Regulatory Decision Summary for Sutent

The indication sought by this SNDS was based on the results derived from the S-TRAC study. S-TRAC was a double blinded, randomized, multicenter, placebo-controlled phase 3 study. Patients included in S-TRAC had been diagnosed with non-metastatic renal cell carcinoma (nmRCC) and were at high risk of recurrence following partial or radical nephrectomy, as determined by the University of California, Los Angeles Integrated Staging System (UISS) criteria. The primary end point was disease free survival (DFS) as evaluated by a blinded independent third-party central reviewer (BICR) and the investigators. Secondary end-points included overall survival (OS), safety/toxicity of Sutent, and quality of life

In response to the NON issued for this submission on July 19, 2018, the sponsor has further restricted the proposed indication to those patients at the highest risk of recurrence. These are patients with T3 and Fuhrmans Grade >2, or T4 or node positive with any T tumours. This subgroup represents approximately 10% of the overall population of surgically resected patients in Canada and approximately 65% of the ITT population of the S-TRAC study.

Post Hoc analysis of the patients at the highest risk (by the BICR) of recurrence showed that 81 (40.7%) patients had a DFS event (recurrence) in the sunitinib arm versus 105 (52.8%) in the placebo arm. The HR was 0.727 (95% CI: 0.544, 0.972) with a 2-sided p-value of 0.031 in favor of sunitinib. The median DFS was 6.0 years (95% CI: 4.1, not reached [NR]) in the sunitinib arm and 3.9 years (95% CI: 2.5, 5.8) in the placebo arm. AEs were consistent with those observed in patients with mRCC treated with sunitinib.

Several concerns in regard to the statistical robustness of the S-TRAC study were raised in the initial review of this SNDS and these concerns remained in the R-NON review. For instance, the secondary analysis of efficacy (by Investigators) does not support the primary analysis by the BICR whether the ITT population or the Highest Risk population is used to perform the analysis. Sensitivity analysis of DFS applying EU-preferred censoring rules (i.e. not censoring for start of a new anticancer therapy or 2 or more missed assessments) did not reach statistical significance for both the BICR- and Investigator-based assessment in the ITT population. Together, these results point to the lack of robustness of the findings and raise the question as to whether or not the efficacy of sunitinib as determined by BICR-based assessment is reflective of the real clinical setting.

While OS data was not mature, no trend in favor of placebo or sunitinib could be observed from the Kaplan-Meier curves. The gain in DFS attributable to sunitinib is counterbalanced by the absence of OS improvement.

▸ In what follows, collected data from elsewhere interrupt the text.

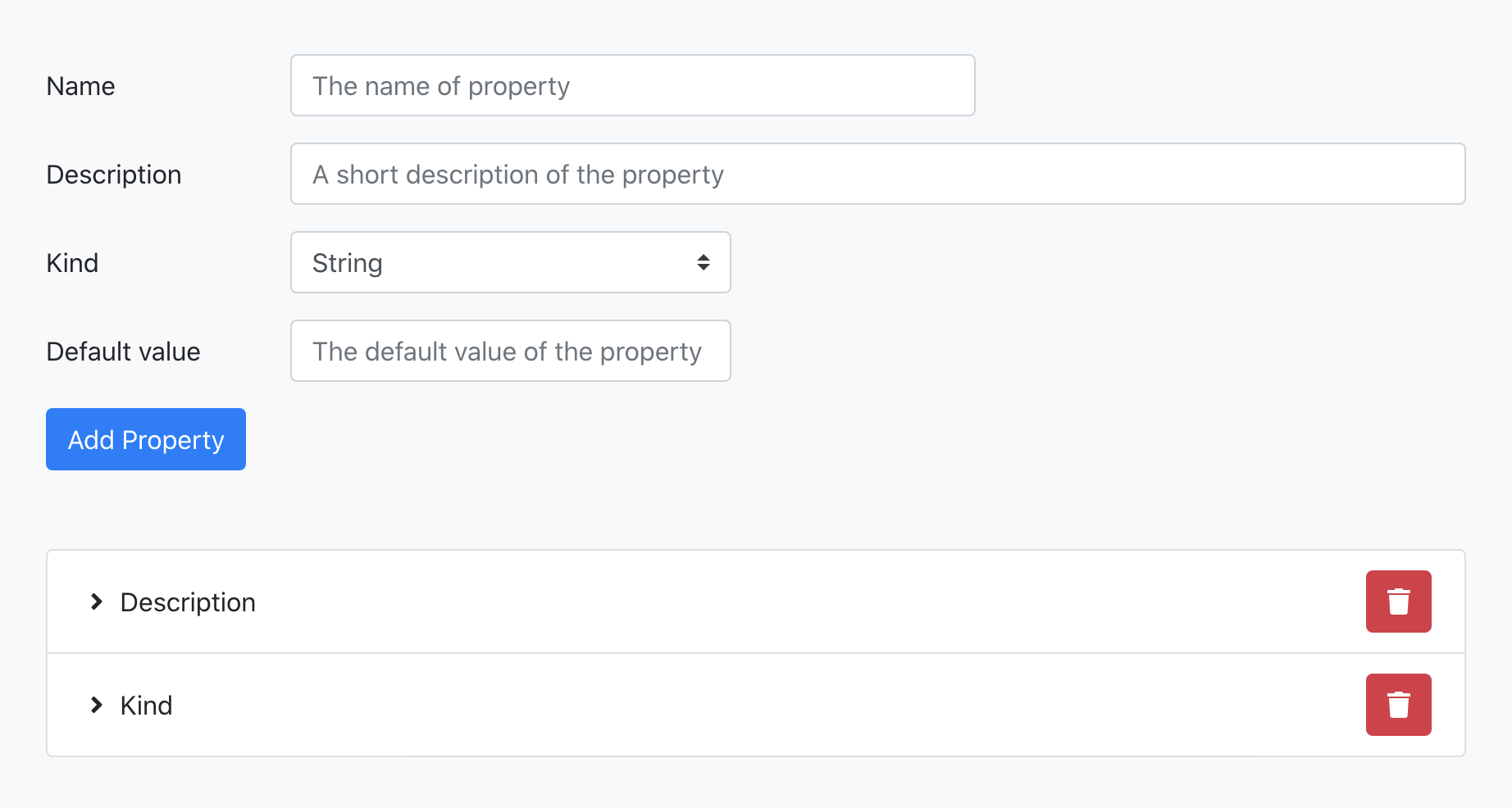Click the 'The name of property' placeholder text
This screenshot has width=1512, height=808.
(x=441, y=86)
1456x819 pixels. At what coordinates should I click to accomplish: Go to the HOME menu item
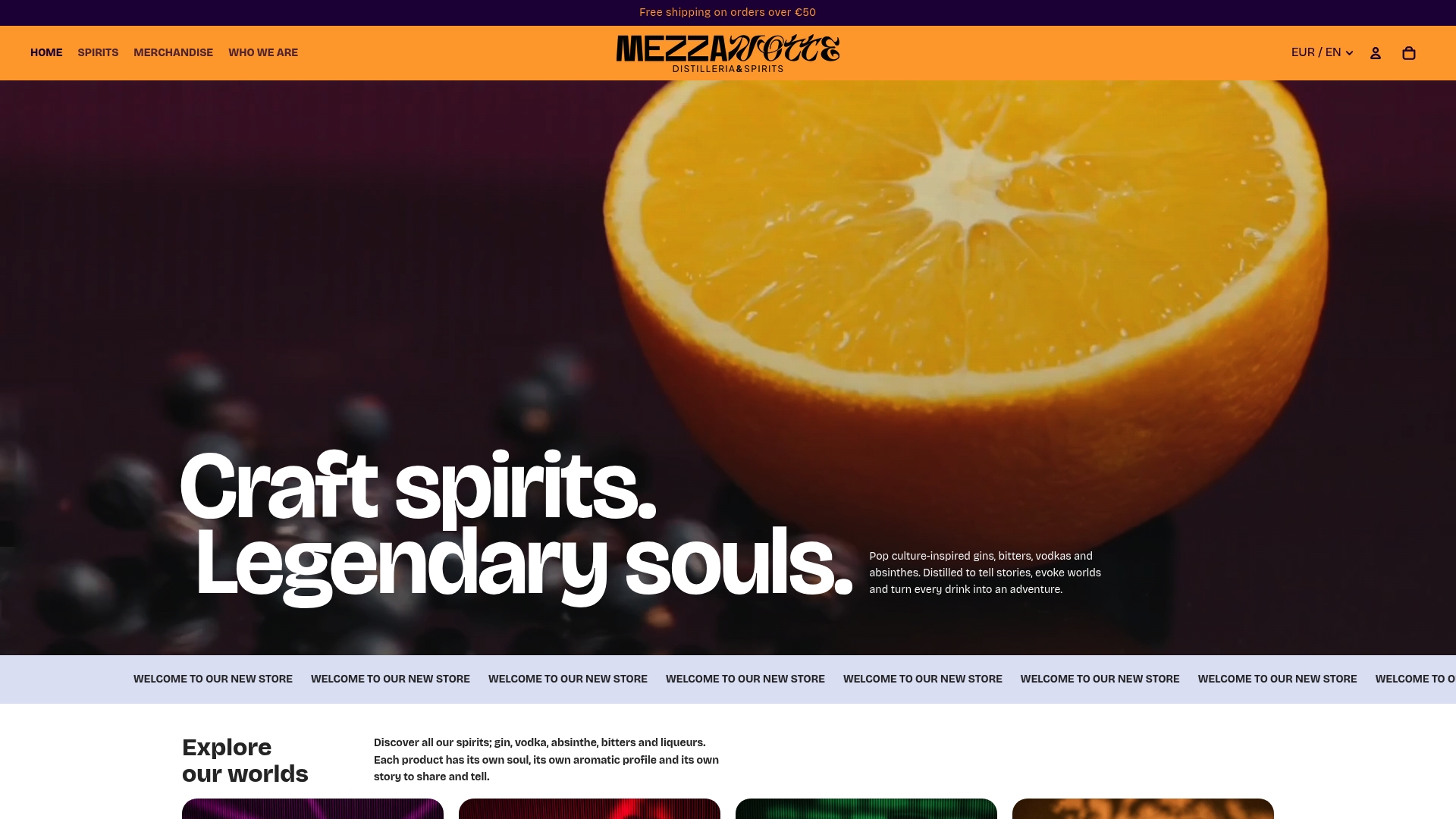click(46, 52)
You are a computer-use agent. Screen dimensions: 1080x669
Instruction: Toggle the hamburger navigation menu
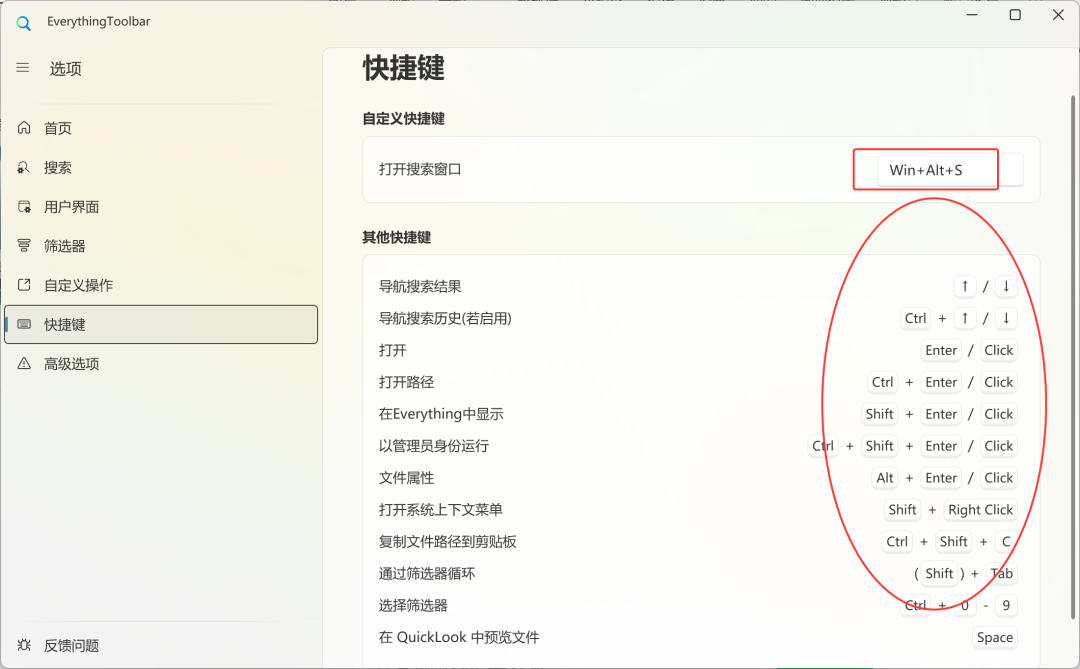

The impact of sunitinib toxicity on patients was substantiated by a high rate of permanent discontinuation in the sunitinib arm (28.1%) compared to the placebo arm (5.9%). In this regard, at least two published studies showed that other anti-angiogenic agents, used as adjuvant therapy for patients with nmRCC at high-risk of recurrence following nephrectomy, were not well tolerated at the dose recommended for metastatic RCC. In these studies, patients needed a dose reduction in order for the study to proceed. The above suggest that this population of patients is particularly sensitive to the toxicity of these anti-angiogenic agents.

The proof of concept for the use of anti-angiogenics as adjuvant therapy for patients at risk of recurrence following nephrectomy due to nmRCC has not been established.

In summary, the gain in DFS attributable to sunitinib is counterbalanced by the absence of OS improvement, the questions around the robustness of the study, and the substantial toxicity of sunitinib on patients. The use of sunitinib as adjuvant therapy for patients with non-metastatic RCC at high risk of recurrence following nephrectomy is not recommended by the European Association of Urology and the Kidney Cancer Research Network of Canada. Experts contacted by Health Canada unanimously agreed that the benefit of sunitinib as adjuvant therapy does not outweigh the risk of treatment, especially in the absence of OS improvement.